The Powerhouse program is the result of a unique partnership between New York Stage and Film and Vassar College. The program consists of an eight-week residency on the Vassar campus during which more than 200 professional artists and some 40 apprentices live and work together to create new theater works. Powerhouse steadfastly supports both emerging and established artists.
Since its inception in 1985, Powerhouse has played a significant role in the development of new plays, provided a home for a diverse group of artists free from critical and commercial pressures, and established itself as a vital cultural institution for the Hudson Valley, the New York metropolitan area, and the surrounding region.
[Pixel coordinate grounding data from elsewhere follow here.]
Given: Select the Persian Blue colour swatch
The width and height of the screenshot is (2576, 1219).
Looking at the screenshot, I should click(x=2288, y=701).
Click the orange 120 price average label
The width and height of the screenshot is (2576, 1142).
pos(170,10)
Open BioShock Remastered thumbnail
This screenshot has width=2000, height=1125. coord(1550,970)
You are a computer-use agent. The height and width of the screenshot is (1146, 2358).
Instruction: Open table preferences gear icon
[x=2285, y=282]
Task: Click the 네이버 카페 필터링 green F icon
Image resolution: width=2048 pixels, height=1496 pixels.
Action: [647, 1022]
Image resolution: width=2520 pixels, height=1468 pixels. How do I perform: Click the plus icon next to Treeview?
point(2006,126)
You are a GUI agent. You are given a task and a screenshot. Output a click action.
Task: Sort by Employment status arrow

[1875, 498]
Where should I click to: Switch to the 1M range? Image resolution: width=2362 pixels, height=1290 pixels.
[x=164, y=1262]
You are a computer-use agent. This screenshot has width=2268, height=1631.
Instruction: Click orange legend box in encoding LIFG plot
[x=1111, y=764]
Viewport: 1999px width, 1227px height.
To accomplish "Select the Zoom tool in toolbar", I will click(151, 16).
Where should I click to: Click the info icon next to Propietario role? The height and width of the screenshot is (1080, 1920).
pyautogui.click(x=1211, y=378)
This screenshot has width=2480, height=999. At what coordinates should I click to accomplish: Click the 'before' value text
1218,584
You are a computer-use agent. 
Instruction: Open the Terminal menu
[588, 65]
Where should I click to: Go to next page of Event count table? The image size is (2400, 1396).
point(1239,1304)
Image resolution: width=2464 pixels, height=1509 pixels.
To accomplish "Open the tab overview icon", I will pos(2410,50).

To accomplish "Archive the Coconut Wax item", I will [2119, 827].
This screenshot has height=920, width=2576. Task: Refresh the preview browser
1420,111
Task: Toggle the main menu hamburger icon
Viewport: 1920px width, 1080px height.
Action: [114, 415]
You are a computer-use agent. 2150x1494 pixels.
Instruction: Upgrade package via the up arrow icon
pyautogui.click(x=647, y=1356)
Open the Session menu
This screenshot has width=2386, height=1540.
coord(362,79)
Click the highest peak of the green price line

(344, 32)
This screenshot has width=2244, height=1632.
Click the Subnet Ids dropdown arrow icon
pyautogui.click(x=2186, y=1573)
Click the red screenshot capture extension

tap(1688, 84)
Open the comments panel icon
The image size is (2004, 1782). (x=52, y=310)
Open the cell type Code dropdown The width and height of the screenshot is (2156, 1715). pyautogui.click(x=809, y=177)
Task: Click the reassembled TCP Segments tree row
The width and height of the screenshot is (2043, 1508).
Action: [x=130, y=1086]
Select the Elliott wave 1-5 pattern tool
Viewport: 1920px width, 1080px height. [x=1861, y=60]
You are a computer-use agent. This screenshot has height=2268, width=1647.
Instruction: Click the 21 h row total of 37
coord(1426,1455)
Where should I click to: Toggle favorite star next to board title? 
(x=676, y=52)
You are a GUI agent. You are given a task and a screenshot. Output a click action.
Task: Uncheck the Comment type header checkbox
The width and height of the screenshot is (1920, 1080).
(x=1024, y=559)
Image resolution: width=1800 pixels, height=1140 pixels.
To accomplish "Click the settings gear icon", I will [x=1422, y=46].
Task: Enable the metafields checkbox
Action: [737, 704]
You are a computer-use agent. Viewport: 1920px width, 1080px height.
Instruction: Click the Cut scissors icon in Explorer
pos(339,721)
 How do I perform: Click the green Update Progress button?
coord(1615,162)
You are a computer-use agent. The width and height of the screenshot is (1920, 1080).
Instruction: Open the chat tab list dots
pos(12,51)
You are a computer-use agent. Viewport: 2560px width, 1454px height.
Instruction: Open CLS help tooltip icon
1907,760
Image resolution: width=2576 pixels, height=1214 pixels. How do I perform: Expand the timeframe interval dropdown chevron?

About New York Stage and Film
Founded in 1985 by Producing Directors Mark Linn-Baker, Max Mayer, and Leslie Urdang, and now under the leadership of Artistic Director Johanna Pfaelzer, New York Stage and Film is a not-for-profit company dedicated to the development and production of new works for theater and film.
About Vassar College
Vassar College is a highly selective, coeducational, independent, residential, liberal arts college founded in 1861. Consistently ranked as one of the country’s best liberal arts colleges, Vassar is renowned for its long history of curricular innovation, and for the natural and architectural beauty of its campus. More than 50 academic departments and degree programs – from Anthropology to Cognitive Sciences to Urban Studies – encompass the arts, foreign languages, natural sciences, and social services, and combine to offer a curriculum of more than 1,000 courses.